Port de Douala: Vers une indépendance énergétique
Lancé le 12 septembre 2025, un projet colossal de 628 milliards FCFA, financé en partenariat public-privé, promet de libérer la place portuaire des coupures d’électricité et de renforcer son attractivité internationale.
Le Port autonome de Douala (PAD) s’apprête à tourner une page de son histoire énergétique. Le 12 septembre 2025, son Directeur général, Cyrus Ngo’o, a signé avec Darius Mesmin Ekouda, Directeur général de Douala Port Power Corporation SA (DPPC SA) et PDG du Groupe La Citadelle, une convention qui lance officiellement la construction d’un système indépendant de production et de distribution d’électricité au port de Douala-Bonabéri. Cette infrastructure vise à sécuriser l’approvisionnement en énergie d’un site qui concentre une part essentielle des échanges commerciaux du Cameroun.
Le projet se déploiera en deux phases, apprend-on de l’autorité portuaire. La première prévoit l’édification d’une centrale de 102 MW pour un coût de 257 milliards de FCFA, couplée à un gazoduc reliant Kribi à Douala, évalué à 140 milliards. La seconde, étalée sur dix ans, portera la capacité à 300 MW, pour un investissement supplémentaire de 230 milliards. L’ensemble atteindra près de 628 milliards de FCFA. Financé intégralement par le partenaire privé, sans caution de l’État ni du PAD, le projet repose sur un modèle de partenariat public-privé de type BOT (Build-Operate-Transfer) : après 25 ans d’exploitation, l’infrastructure sera rétrocédée au PAD.

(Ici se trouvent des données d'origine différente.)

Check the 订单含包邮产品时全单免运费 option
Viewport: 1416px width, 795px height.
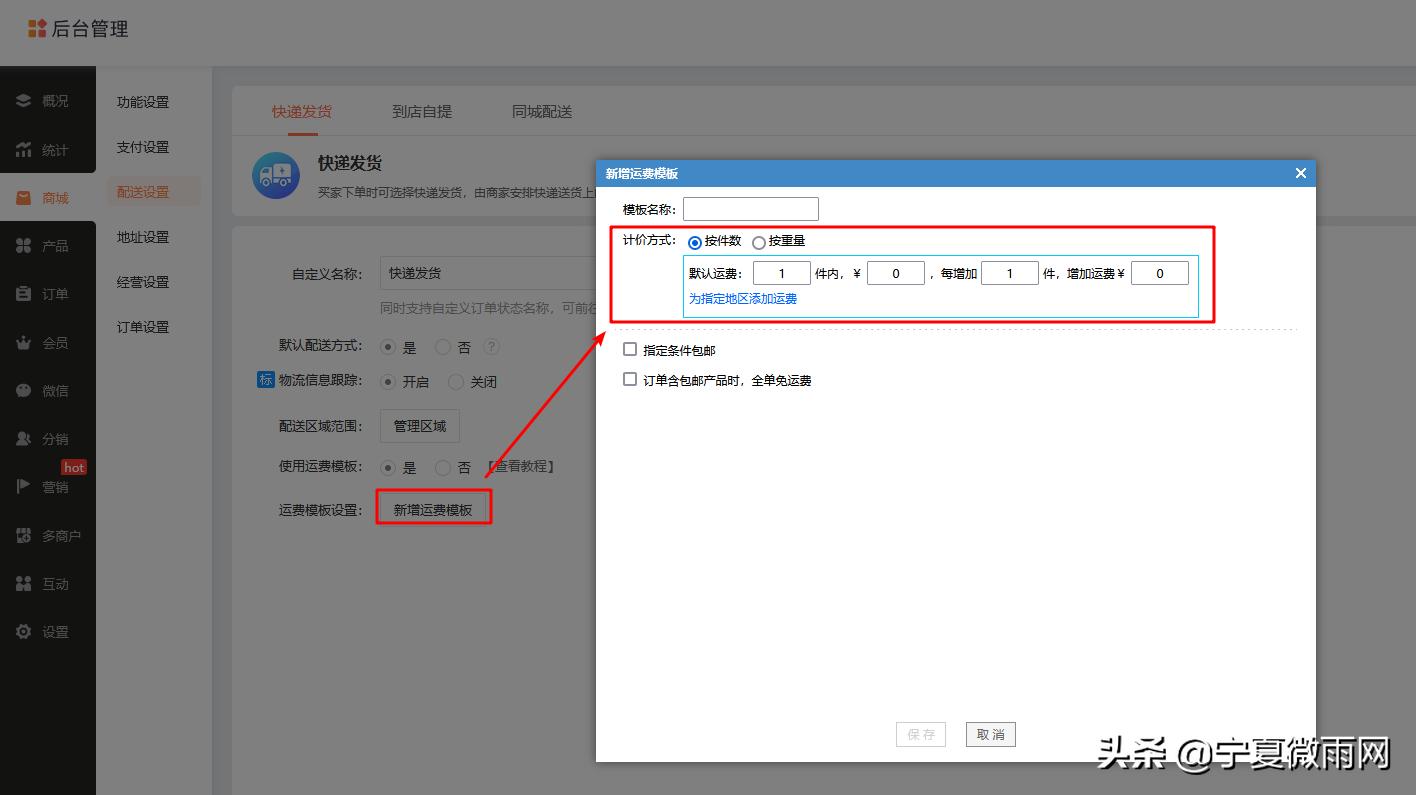tap(630, 379)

200 emplois directs et plus de 1 000 indirects devraient être créés
Pour Cyrus Ngo’o, cette initiative répond à une urgence. « Les opérateurs portuaires subissent d’importantes perturbations d’approvisionnement, causées par des coupures intempestives et des variations de tension. Cette situation compromet la productivité et décourage les investissements », a-t-il expliqué en indiquant que, le projet, inscrit au Schéma directeur de développement du port, ambitionne non seulement d’assurer une autonomie énergétique totale, mais aussi de contribuer à la réduction de l’empreinte carbone grâce à des technologies modernes. La dimension sociale est également mise en avant. À court terme, 200 emplois directs et plus de 1 000 emplois indirects devraient être créés. De plus, rassure un cadre du port, l’excédent d’électricité produit pourrait être réinjecté dans le réseau de la ville de Douala, offrant un répit bienvenu aux ménages et industries confrontés à des délestages chroniques.
Pour DPPC SA, l’enjeu est aussi stratégique que symbolique. « Le port est le poumon économique du Cameroun. Il fallait apporter une solution durable, avec une centrale capable de fonctionner 24 heures sur 24 grâce à des machines de dernière génération », a déclaré Darius Mesmin Ekouda. Le projet prévoit également un transfert de compétences : « des ingénieurs camerounais seront formés par les partenaires chinois chargés de la construction ». Au-delà de la réponse immédiate aux coupures d’électricité, ce chantier illustre un repositionnement du Cameroun dans le domaine de l’efficacité énergétique appliquée aux infrastructures stratégiques. Comme l’a souligné Joseph Nguene Nteppe, directeur de la coopération au PAD, « il s’agit d’offrir une solution durable aux besoins croissants des industries et opérateurs portuaires, dans un contexte d’expansion industrielle et logistique ».
En conjuguant sécurité énergétique, création d’emplois et transfert de savoir-faire, le projet de Douala-Bonabéri apparaît comme un tournant décisif. « Il marque l’entrée du principal port camerounais dans une ère où autonomie rime avec compétitivité, et où l’énergie devient un levier majeur d’attractivité économique. À terme, cette infrastructure pourrait transformer durablement le visage du port et renforcer sa place dans le réseau maritime régional et international », pense un opérateur économique.